A major obstacle in Eu³⁺:Y₂SiO₅ is the weak optical and spin transition dipole moments, which make simple π‑pulses inefficient over the full AFC bandwidth and spin inhomogeneous broadening. Moreover, at low magnetic fields the hyperfine structure yields three nearly degenerate Zeeman doublets, causing time‑domain interference that degrades the reversibility of the optical‑to‑spin conversion.

The authors solve both problems by (i) applying a moderate static magnetic field of 231 mT at a precise angle (≈6.9°) in the D₁‑D₂ crystal plane, thereby fully lifting Zeeman degeneracy so that each addressed transition involves a single magnetic sub‑level, and (ii) employing adiabatic, frequency‑chirped “hyperbolic‑square‑hyperbolic” (HSH) pulses for both optical and spin control. An HSH pulse consists of smooth sech‑type rising/falling edges and a flat‑top segment; the frequency chirp follows a tanh profile at the edges and is linear in the middle. Two identical HSH pulses cancel the dynamic phase accumulated during the chirp, effectively implementing an identity operation on the stored coherence while inverting the population over a bandwidth set by the chirp width Γ_HSH.

To predict and optimise performance, a two‑dimensional Bloch‑equation model is developed. The simulation incorporates the Gaussian intensity profile of the crossed‑beam geometry, the full AFC bandwidth, the spin inhomogeneous linewidth, and realistic Rabi frequencies.
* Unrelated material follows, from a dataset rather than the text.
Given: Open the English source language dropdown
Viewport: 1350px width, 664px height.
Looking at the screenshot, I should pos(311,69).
By scanning pulse durations (T_C, T_sq) and chirp widths, the authors identify a regime where the optical control efficiency η_OC and spin control efficiency η_SC each exceed 0.98. The AFC echo efficiency η_AFC, limited by optical depth and comb finesse, is measured around 0.85. Combining these factors with the spin‑dephasing factor η_spin (≈1 for the 500 µs storage time used) yields a total memory efficiency η_tot = η_AFC·(η_OC)²·(η_SC)²·η_spin of (96 ± 1) %.
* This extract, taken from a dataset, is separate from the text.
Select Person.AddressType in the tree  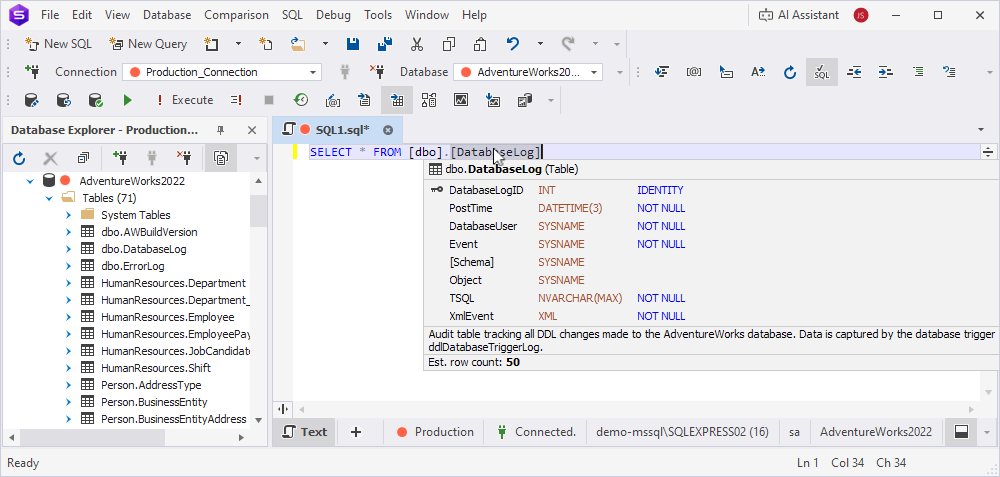[151, 385]
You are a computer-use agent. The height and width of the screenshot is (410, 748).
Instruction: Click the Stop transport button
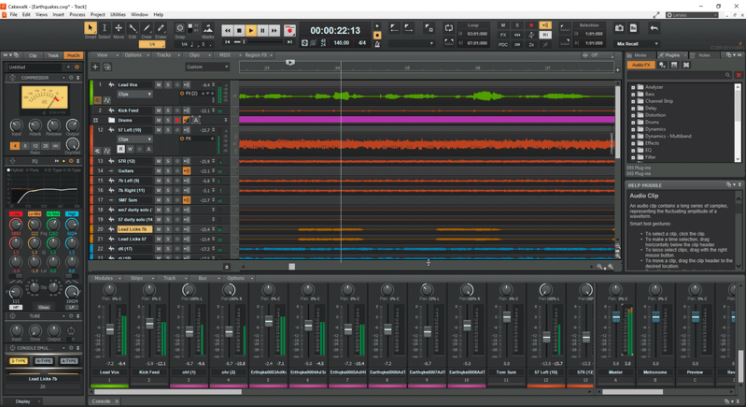[x=239, y=31]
Experimentally, the crystal (12.5 mm long) is cooled to 3.3 K, and the magnetic field is generated by permanent NdFeB magnets in a sandwich configuration, with fine adjustment via auxiliary coils to align the field and merge the two magnetic subsites. Raman heterodyne spectroscopy and spectral hole‑burning measurements verify the Zeeman splittings (e.g., 1.76 MHz for the excited‑state |±5/2⟩ doublet), confirming that the bandwidth for a single ion class is limited by this split.
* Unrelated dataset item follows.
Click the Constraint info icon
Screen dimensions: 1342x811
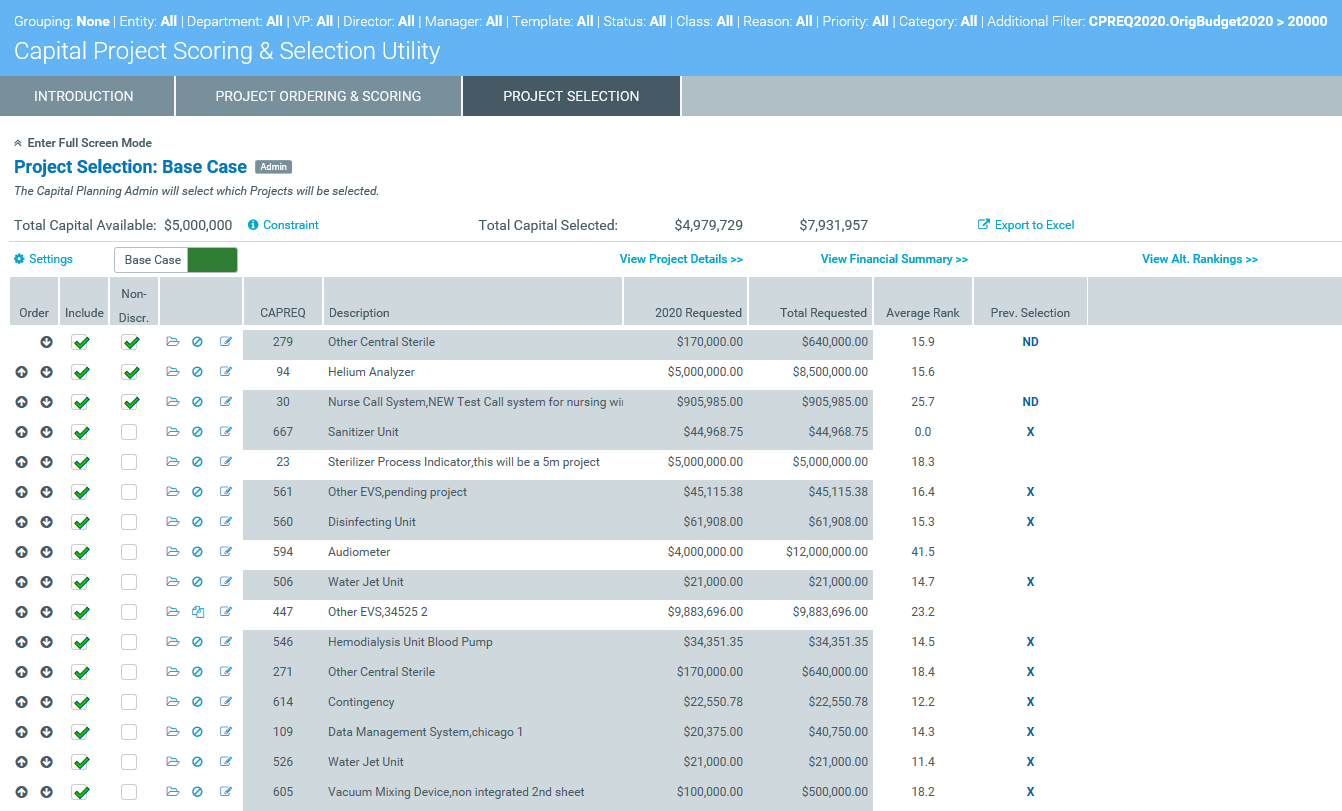[x=253, y=225]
The work demonstrates that, despite the intrinsically weak transition moments of Eu³⁺, near‑unitary reversible optical‑to‑spin conversion is achievable using adiabatic HSH pulses and a properly oriented magnetic field. The methodology is directly transferable to other non‑Kramers rare‑earth systems such as Pr³⁺:Y₂SiO₅, and to protocols requiring broadband population inversion (e.g., noiseless photon‑echo or RASE). Importantly, the high conversion efficiency paves the way for extending spin‑wave storage to the millisecond regime and beyond, especially when combined with dynamical decoupling sequences that can exploit the exceptionally long spin coherence times (up to hours) reported for Eu³⁺ under optimized fields.

In summary, the paper provides a comprehensive theoretical and experimental framework for achieving efficient, reversible optical‑to‑spin mapping in solid‑state quantum memories, delivering a record 96 % total efficiency for 500 µs storage and establishing a clear path toward long‑duration, low‑noise single‑photon storage essential for scalable quantum repeaters and networks.